Task: Reproduce the passage of the Qualcomm licensing discussion from "However, QCOM's rates" up to and including "with the NDRC.", word for word.

start Source document

However, QCOM's rates did run afoul of China's anti-monopoly regulations (such as they are). QCOM paid close to a billion dollar fine and THEN licensed or re-licensed (I am not certain how many of the license announcements involved new licenses) a whole bunch of manufacturers in China. Most of them are bit players but perhaps their cumulative contribution is measurable. To my knowledge, IDCC has yet to announce a Chinese license reached after their settlement with the NDRC.
loophole73, it looks like Qualcomm wasn't quite as confident about eight years ago. Yes their patents are very strong, but as we know, litigation can be a bitch (even for QCOM) when you're up against deep pockets - this article is eight years old:
<<What led to the breakthrough just hours before the trial in Delaware was about to begin? On July 23 a German federal patent court ruled that a Qualcomm GSM patent asserted against Nokia was invalid, the third consecutive court to conclude that Qualcomm's patent claims against Nokia were without merit. Britain's High Court and the U.S. International Trade Commission also rejected Qualcomm GSM claims. But it was the Delaware case that was the most important in the dispute, deciding the key issue of W-CDMA royalties. Analysts speculate that Qualcomm may have settled because it feared it wouldn't win that one, either.

end Source document
start Provided data

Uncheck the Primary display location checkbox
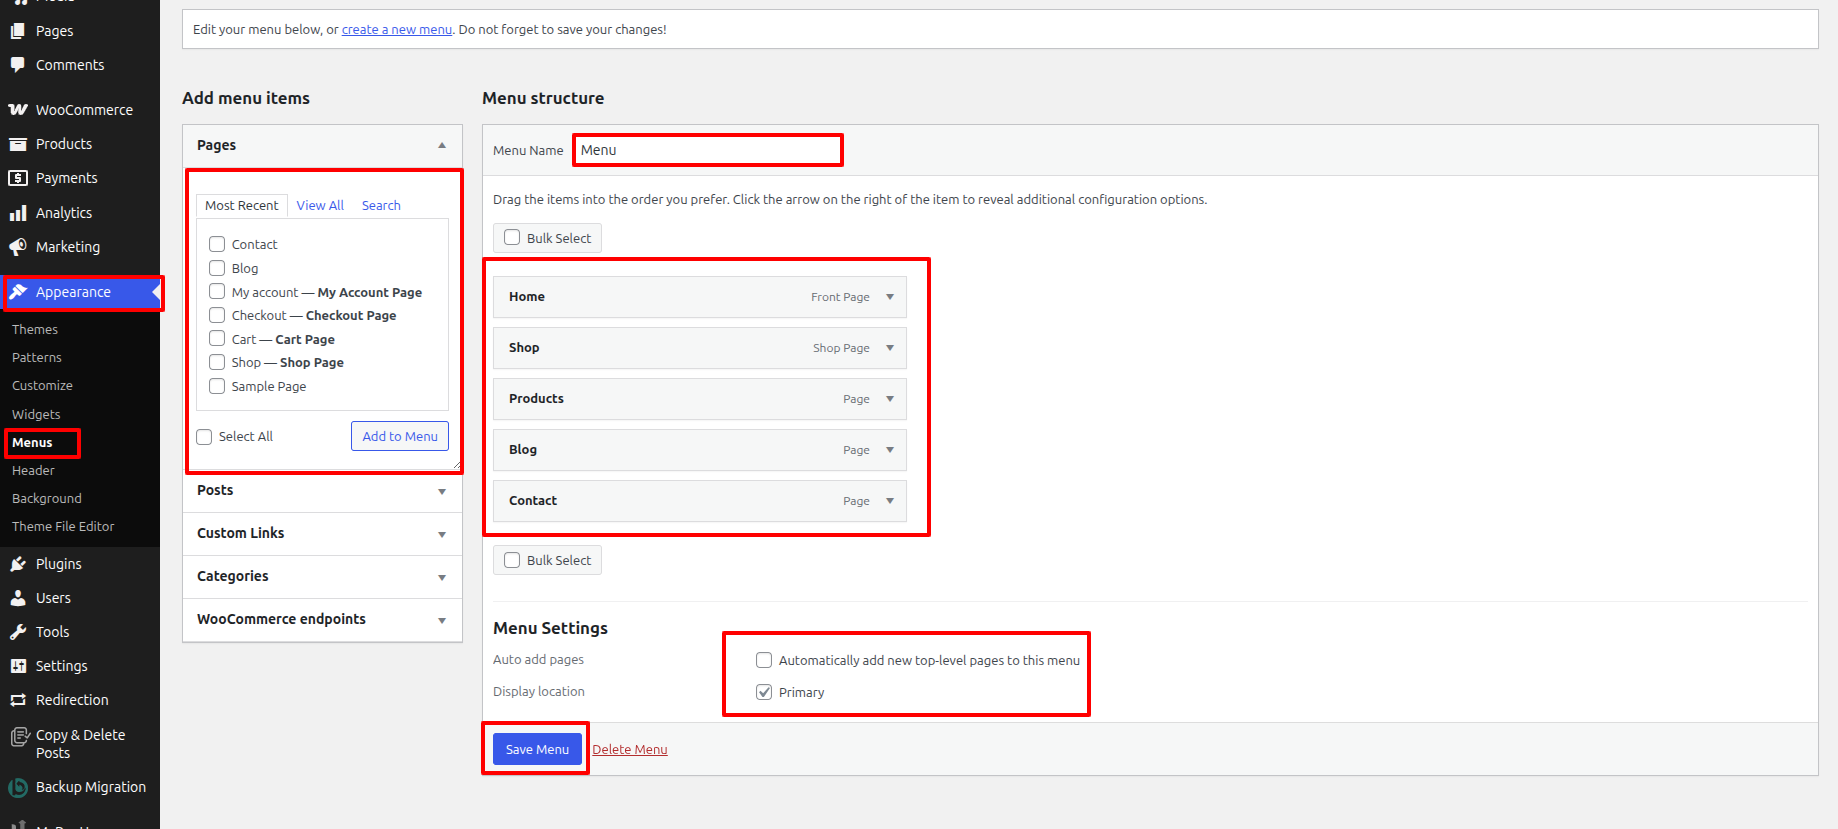1838x829 pixels. tap(764, 692)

end Provided data

Reply to the task:
However, QCOM's rates did run afoul of China's anti-monopoly regulations (such as they are). QCOM paid close to a billion dollar fine and THEN licensed or re-licensed (I am not certain how many of the license announcements involved new licenses) a whole bunch of manufacturers in China. Most of them are bit players but perhaps their cumulative contribution is measurable. To my knowledge, IDCC has yet to announce a Chinese license reached after their settlement with the NDRC.